## Problem details:
The output is the lines below from the one with "Where should I click to: Select" through the one with "Click the lightbulb icon next to VCB", both included, printed exactly and with no other line.

## Entries supplied:
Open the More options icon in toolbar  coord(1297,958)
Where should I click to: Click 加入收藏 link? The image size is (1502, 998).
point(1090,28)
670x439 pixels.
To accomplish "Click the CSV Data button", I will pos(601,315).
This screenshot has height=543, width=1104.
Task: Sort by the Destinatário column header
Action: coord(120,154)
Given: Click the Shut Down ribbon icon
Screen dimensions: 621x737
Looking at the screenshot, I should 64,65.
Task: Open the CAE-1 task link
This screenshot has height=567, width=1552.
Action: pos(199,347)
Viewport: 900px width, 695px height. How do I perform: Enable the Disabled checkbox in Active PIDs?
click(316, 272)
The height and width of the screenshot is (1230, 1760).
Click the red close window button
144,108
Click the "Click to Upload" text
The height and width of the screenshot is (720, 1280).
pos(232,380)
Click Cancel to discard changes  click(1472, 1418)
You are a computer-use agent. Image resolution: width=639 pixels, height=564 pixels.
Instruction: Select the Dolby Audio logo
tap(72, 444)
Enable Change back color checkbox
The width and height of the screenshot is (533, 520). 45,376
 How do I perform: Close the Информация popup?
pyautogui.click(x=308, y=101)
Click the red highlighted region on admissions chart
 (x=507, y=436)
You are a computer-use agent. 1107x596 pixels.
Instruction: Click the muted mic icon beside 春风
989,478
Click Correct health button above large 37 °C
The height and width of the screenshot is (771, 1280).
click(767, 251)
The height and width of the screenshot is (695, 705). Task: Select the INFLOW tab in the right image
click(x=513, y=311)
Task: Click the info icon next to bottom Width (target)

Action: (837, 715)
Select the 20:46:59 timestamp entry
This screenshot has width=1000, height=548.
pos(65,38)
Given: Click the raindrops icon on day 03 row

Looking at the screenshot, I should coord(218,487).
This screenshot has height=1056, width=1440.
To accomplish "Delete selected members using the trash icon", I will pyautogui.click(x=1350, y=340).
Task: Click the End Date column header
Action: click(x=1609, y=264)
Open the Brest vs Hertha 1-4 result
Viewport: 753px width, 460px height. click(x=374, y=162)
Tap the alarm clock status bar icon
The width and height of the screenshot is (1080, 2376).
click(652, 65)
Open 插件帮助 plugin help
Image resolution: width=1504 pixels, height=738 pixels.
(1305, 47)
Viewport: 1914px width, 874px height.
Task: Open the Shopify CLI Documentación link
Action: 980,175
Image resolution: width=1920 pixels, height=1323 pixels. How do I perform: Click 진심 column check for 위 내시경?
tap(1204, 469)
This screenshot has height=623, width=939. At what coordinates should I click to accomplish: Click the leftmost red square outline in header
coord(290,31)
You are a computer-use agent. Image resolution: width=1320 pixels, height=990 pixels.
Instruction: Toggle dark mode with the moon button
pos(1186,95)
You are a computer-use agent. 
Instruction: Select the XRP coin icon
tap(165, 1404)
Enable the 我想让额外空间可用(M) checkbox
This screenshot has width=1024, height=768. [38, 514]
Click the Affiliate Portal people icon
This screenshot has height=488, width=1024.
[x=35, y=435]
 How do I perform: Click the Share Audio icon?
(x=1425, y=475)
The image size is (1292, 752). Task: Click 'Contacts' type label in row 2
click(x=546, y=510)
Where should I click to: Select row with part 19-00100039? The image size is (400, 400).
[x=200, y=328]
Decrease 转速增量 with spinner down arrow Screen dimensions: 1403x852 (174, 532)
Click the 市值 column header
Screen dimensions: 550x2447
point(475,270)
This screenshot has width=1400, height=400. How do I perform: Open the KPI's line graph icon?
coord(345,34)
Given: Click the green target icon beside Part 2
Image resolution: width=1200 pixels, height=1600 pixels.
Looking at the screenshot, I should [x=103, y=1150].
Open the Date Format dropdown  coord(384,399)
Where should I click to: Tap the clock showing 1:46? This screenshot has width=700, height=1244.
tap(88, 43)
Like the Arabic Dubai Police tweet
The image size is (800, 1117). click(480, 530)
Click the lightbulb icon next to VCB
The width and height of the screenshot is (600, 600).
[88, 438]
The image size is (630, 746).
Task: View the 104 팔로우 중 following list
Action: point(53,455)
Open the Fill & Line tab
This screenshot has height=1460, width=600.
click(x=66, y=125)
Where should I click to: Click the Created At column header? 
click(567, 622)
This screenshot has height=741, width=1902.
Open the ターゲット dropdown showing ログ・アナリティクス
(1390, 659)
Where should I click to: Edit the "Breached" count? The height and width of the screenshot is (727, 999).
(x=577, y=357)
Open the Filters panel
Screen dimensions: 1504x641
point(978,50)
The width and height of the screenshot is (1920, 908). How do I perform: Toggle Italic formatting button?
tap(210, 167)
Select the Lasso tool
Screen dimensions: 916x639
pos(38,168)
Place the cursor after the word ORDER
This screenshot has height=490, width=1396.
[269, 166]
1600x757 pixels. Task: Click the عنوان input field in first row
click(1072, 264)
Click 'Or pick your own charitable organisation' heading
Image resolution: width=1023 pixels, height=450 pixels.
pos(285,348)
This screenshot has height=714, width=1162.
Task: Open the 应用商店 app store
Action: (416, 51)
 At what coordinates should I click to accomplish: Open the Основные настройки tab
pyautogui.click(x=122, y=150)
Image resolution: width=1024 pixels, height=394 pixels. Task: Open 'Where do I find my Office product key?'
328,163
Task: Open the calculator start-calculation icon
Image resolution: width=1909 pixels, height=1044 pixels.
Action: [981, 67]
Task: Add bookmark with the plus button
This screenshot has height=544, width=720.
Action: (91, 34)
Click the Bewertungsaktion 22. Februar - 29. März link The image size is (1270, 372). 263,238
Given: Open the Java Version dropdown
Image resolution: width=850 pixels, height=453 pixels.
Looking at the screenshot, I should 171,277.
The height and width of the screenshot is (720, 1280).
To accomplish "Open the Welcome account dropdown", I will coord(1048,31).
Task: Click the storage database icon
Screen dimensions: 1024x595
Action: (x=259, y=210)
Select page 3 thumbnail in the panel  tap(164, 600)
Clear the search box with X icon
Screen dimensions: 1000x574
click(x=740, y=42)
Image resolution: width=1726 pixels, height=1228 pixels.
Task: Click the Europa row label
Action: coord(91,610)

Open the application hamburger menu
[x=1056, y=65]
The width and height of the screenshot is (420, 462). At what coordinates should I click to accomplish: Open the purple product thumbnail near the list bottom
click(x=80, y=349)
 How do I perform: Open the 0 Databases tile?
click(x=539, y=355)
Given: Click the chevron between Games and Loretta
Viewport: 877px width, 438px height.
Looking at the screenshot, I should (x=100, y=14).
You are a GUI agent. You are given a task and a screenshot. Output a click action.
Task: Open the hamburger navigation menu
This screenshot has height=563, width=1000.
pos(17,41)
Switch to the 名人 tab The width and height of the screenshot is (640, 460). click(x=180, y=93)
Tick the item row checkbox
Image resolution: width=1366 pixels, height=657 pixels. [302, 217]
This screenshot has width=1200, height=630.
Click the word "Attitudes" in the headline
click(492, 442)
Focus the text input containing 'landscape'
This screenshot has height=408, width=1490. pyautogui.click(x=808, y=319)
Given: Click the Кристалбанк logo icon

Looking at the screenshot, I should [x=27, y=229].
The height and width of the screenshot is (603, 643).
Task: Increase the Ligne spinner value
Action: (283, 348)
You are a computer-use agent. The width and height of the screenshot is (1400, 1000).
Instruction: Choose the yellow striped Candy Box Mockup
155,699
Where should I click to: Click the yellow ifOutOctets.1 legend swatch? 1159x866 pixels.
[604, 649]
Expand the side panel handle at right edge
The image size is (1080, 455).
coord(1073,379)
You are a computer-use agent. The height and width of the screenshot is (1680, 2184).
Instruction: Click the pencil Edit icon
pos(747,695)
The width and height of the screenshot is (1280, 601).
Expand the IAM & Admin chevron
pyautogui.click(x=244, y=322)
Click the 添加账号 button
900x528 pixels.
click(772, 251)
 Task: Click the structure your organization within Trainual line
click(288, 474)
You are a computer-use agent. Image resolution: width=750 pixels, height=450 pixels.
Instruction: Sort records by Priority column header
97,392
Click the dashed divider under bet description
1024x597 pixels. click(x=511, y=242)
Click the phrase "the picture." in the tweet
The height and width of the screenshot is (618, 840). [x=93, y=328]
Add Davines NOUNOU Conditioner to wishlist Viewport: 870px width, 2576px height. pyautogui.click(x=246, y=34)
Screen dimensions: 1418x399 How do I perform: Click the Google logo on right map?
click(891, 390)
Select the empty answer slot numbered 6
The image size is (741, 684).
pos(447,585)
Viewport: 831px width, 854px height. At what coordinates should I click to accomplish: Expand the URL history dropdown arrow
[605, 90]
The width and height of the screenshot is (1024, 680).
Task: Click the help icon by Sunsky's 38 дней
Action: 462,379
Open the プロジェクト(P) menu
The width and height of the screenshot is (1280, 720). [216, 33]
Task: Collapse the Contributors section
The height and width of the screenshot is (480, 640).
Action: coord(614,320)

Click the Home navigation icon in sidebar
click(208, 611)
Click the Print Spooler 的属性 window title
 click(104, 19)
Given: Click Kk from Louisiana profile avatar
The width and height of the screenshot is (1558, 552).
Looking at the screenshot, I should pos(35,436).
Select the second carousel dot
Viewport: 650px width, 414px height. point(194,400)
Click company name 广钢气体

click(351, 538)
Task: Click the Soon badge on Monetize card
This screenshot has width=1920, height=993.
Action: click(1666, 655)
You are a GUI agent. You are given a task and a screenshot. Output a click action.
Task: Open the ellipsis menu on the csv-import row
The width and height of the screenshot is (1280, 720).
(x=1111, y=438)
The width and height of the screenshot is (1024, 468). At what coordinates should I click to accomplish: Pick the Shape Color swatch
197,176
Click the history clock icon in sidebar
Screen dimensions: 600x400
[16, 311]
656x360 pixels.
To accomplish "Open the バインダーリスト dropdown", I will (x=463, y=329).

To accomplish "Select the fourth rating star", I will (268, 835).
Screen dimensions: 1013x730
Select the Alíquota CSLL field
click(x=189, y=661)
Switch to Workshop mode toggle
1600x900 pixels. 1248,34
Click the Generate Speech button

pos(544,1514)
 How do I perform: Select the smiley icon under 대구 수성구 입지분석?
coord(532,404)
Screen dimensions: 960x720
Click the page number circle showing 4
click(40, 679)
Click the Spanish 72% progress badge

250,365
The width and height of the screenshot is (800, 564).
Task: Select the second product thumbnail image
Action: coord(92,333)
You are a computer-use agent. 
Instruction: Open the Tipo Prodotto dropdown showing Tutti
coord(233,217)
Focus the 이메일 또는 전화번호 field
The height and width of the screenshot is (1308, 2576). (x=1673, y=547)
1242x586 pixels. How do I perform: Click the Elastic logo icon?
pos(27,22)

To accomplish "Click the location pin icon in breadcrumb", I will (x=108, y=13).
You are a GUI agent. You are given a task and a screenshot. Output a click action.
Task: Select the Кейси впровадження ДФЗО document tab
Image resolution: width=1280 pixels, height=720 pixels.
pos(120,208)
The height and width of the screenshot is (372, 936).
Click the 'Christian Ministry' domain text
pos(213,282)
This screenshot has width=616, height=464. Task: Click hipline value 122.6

## Finished exercise:
Where should I click to: Select row with part 19-00100039? The image size is (400, 400).
[x=200, y=328]
Decrease 转速增量 with spinner down arrow Screen dimensions: 1403x852 (174, 532)
Click the 市值 column header
Screen dimensions: 550x2447
point(475,270)
This screenshot has width=1400, height=400. How do I perform: Open the KPI's line graph icon?
coord(345,34)
Given: Click the green target icon beside Part 2
Image resolution: width=1200 pixels, height=1600 pixels.
Looking at the screenshot, I should [x=103, y=1150].
Open the Date Format dropdown  coord(384,399)
Where should I click to: Tap the clock showing 1:46? This screenshot has width=700, height=1244.
tap(88, 43)
Like the Arabic Dubai Police tweet
The image size is (800, 1117). click(480, 530)
Click the lightbulb icon next to VCB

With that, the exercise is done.